» Given request A
According to the court opinion, what was the amount of the note for which the executors claimed a credit?
» Given request B
Return the part of the court opinion starting with "Supreme Court of" and going on through "the alleged fraud.", copied word for word.
* start Excerpted passage *
Supreme Court of North Carolina
Dec 1, 1917
94 S.E. 674 (N.C. 1917)

Opinion

(Filed 22 December, 1917.)

Former Actions — Pleas in Bar — Actions — Executors and Administrators — Fraud.

Pendency of proceedings brought before the clerk wherein the executors of a deceased person are sought to be disallowed a credit for the amount of a certain note alleged to have arisen out of transaction with a bank, involving fraud on the deceased, and transferred to the civil issue docket, to which the bank was not a party, cannot successfully be pleaded in bar to another action wherein the heirs at law are parties, joining the executors for conformity, brought against the bank to recover moneys it had wrongfully received on account of the alleged fraud.

CIVIL ACTION tried before Carter, J., at July Term, 1917, of MITCHELL.

Pless Winborne, W. C. Newland, W. L. Lamber, and S. J. Ervin for plaintiffs.

Merrimon, Adams Johnston, J. Bis Ray, Hudgins Watson, and Charles Hutchins for defendants.


In the answer defendants pleaded the pendency of another action pending in the Superior Court of Yancey County in (22) bar of the prosecution of this. The court sustained the motion to dismiss the action upon the fact of the pleadings, and plaintiffs appealed.


The action which the defendants plead in bar of the prosecution of this action is entitled Lillie Phillips et al. v. J. B. Hensley et al., Executors of B. S. Hensley, and was decided in an opinion by the writer at the present session of this Court. The opinion is referred to for a statement of the facts as explanatory of this case.

It will be seen that the aforesaid case was a proceeding instituted before the clerk of the Superior Court of Yancey County for the purpose of passing upon and auditing the final account of the executors of B. S. Hensley. The proceeding was brought in the Superior Court by appeal, and heard and determined therein upon the sole question as to whether the executors were entitled to a credit for $14,000, being a note they claimed to have paid in full to the Citizens Bank of Burnsville. The defendant was not a party to that proceeding and had no interest in it.

The plaintiffs in this action are the distributees and devisees of B. S. Hensley, and the defendants are his executors and the said bank. The executors are made parties as the personal representatives of the estate.
* end Excerpted passage *
* start Provided records *
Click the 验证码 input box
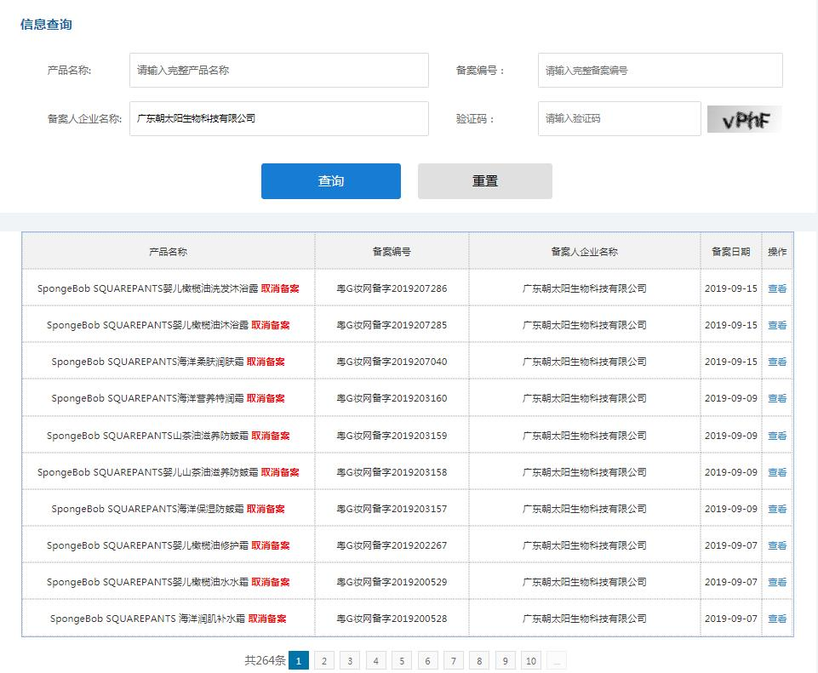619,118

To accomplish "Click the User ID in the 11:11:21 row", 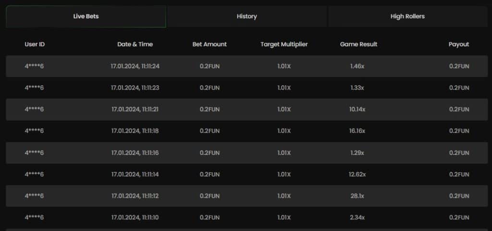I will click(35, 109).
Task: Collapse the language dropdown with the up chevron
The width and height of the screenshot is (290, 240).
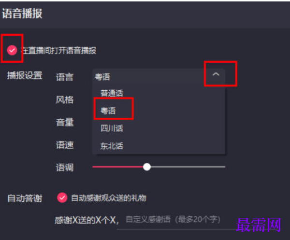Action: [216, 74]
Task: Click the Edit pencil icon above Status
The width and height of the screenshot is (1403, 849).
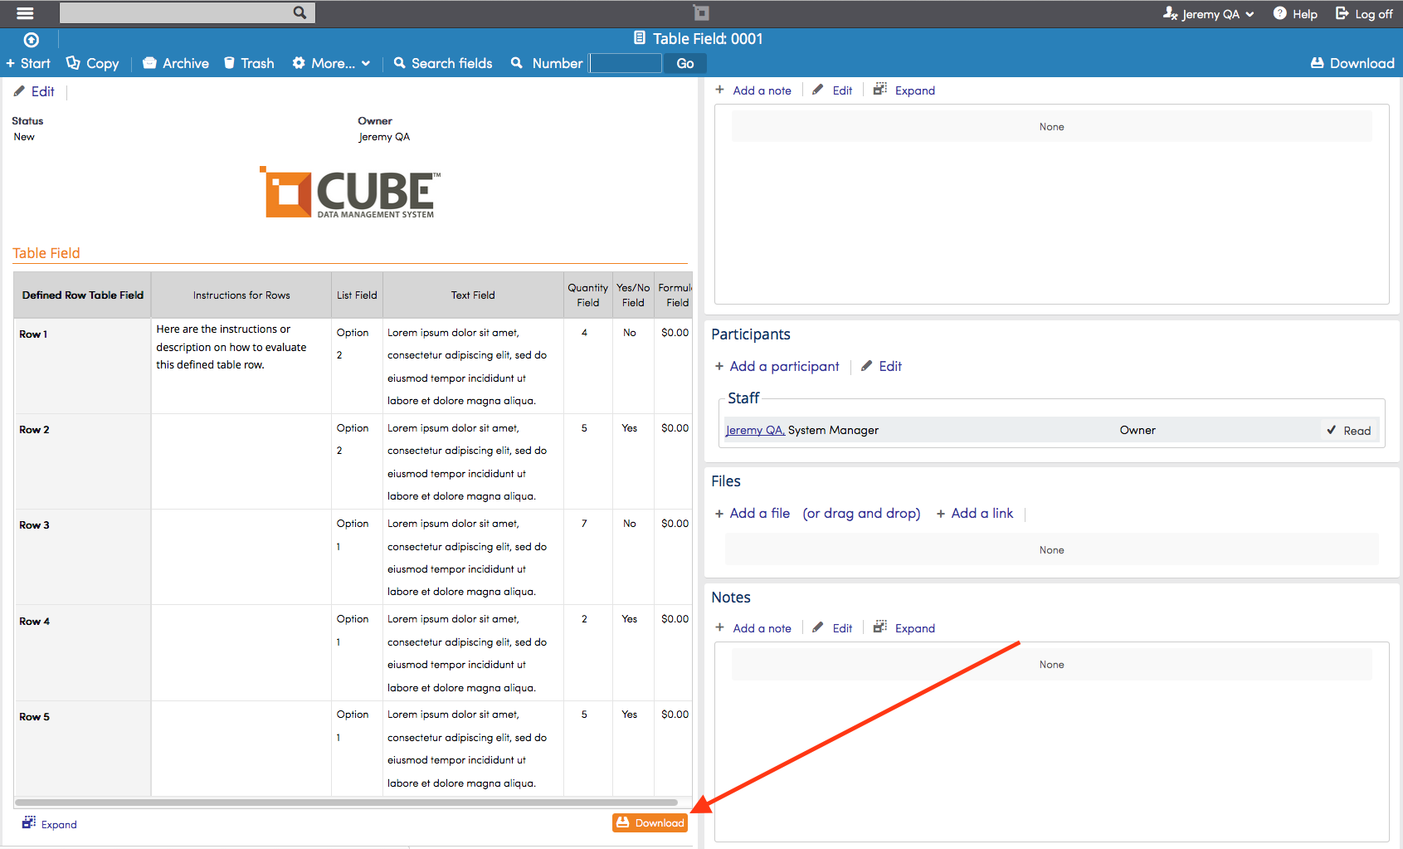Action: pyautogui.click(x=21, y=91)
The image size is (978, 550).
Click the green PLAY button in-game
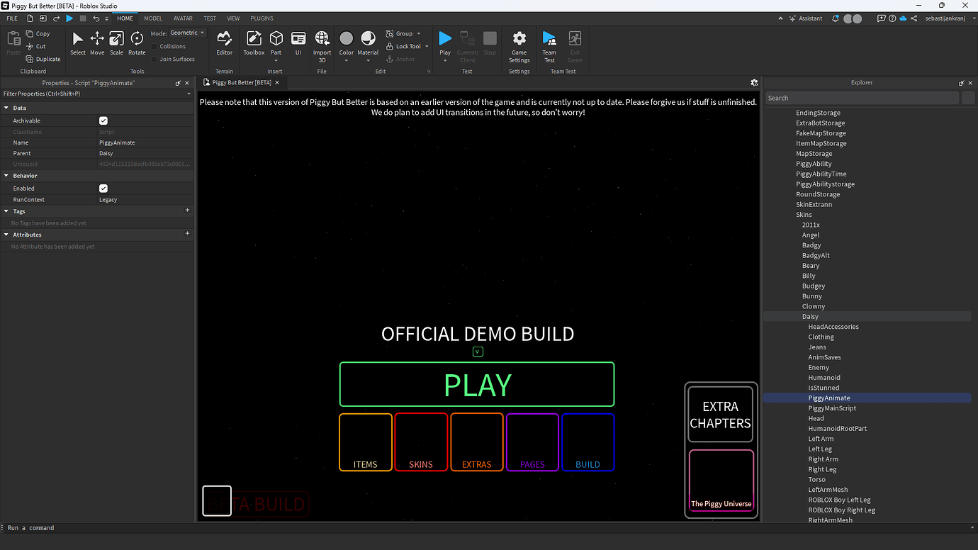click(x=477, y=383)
* end Provided records *
* start Provided records *
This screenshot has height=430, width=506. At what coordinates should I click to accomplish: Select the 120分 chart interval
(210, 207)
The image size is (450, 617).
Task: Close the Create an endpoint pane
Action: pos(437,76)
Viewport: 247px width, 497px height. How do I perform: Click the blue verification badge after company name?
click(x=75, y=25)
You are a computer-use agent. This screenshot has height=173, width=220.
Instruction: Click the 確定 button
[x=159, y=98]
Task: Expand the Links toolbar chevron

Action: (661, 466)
* end Provided records *
» Final result A
$14,000

» Final result B
Supreme Court of North Carolina
Dec 1, 1917
94 S.E. 674 (N.C. 1917)

Opinion

(Filed 22 December, 1917.)

Former Actions — Pleas in Bar — Actions — Executors and Administrators — Fraud.

Pendency of proceedings brought before the clerk wherein the executors of a deceased person are sought to be disallowed a credit for the amount of a certain note alleged to have arisen out of transaction with a bank, involving fraud on the deceased, and transferred to the civil issue docket, to which the bank was not a party, cannot successfully be pleaded in bar to another action wherein the heirs at law are parties, joining the executors for conformity, brought against the bank to recover moneys it had wrongfully received on account of the alleged fraud.